Later, the seven-member disciplinary committee headed by Barrister Aitzaz Ahsan met in Karachi on August 2011 which was also attended by seven senior doctors as experts for consultation. The cases of all 79 doctors sent by the foreign regulators were presented in the meeting.

“The committee had detailed deliberations in the light of the decision of the PMDC and recommended to the council that decisions of fitness to practice cases be communicated to all regulatory authorities of the world and with a request not to allow practice by a Pakistani practitioner sentenced by the Disciplinary Committee of the PMDC unless such decision is reviewed or suspended by Court of law”, the documents said.

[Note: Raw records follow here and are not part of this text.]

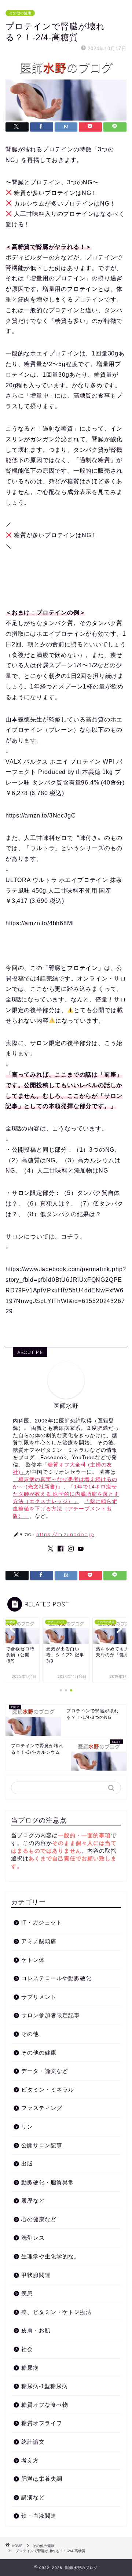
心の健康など (38, 2219)
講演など (33, 2497)
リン (27, 2126)
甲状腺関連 (36, 2275)
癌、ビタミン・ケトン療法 (56, 2312)
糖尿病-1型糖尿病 (44, 2386)
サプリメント (38, 1997)
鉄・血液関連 (38, 2516)
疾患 (27, 2293)
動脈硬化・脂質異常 (47, 2182)
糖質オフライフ (41, 2423)
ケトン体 (33, 1960)
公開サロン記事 (41, 2145)
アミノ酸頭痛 (38, 1941)
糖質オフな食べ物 (44, 2405)
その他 (30, 2034)
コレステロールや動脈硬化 (56, 1978)
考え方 (30, 2460)
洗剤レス (33, 2237)
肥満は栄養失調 (41, 2479)
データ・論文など (44, 2071)
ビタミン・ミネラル (47, 2089)
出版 (27, 2163)
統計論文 (33, 2442)
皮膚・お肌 (36, 2330)
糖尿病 (30, 2368)
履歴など (33, 2200)
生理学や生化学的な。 (50, 2256)
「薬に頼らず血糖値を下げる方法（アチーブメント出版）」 (65, 1509)
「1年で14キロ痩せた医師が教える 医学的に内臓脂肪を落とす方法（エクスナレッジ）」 (66, 1494)
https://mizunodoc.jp (65, 1534)
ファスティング (41, 2108)
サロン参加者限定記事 (50, 2015)
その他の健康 (20, 13)
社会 (27, 2349)
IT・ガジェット (41, 1922)
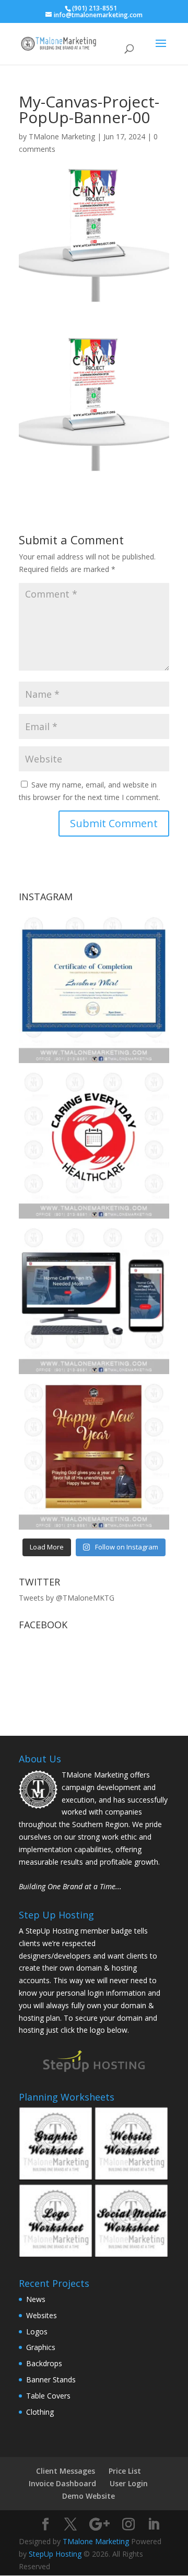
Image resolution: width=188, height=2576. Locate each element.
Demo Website (88, 2496)
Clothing (40, 2412)
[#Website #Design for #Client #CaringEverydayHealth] (94, 1299)
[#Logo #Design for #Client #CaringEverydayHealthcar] (94, 1143)
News (35, 2299)
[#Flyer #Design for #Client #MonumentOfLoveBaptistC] (94, 1454)
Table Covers (48, 2396)
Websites (41, 2315)
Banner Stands (51, 2379)
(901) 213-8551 (94, 8)
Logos (37, 2331)
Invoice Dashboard (62, 2483)
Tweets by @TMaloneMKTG (66, 1598)
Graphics (40, 2347)
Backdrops (44, 2363)
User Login (129, 2483)
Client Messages (65, 2471)
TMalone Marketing (62, 136)
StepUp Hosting (55, 2554)
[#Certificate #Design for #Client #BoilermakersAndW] (94, 988)
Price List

Similarly, it observed that the decision of a foreign regulatory authority declaring a Pakistani practitioner not fit to practice would be honored and implemented and the sentence given out by the foreign regulator would be enforced in Pakistan. As the foreign regulatory authority had passed the sentence after inquiry and personal hearing which must be accepted by the Council and thus there was no need for a fresh trial by the Council, it added.

“It is recommended that the Council should accept and adopt the principals suggested above”, the disciplinary committee meeting concluded.

When contacted PMDC Registrar Ahmad Nadeem Akbar confirmed that the Council had given final approval to the recommendations of disciplinary committee in its July 7 meeting held in Islamabad.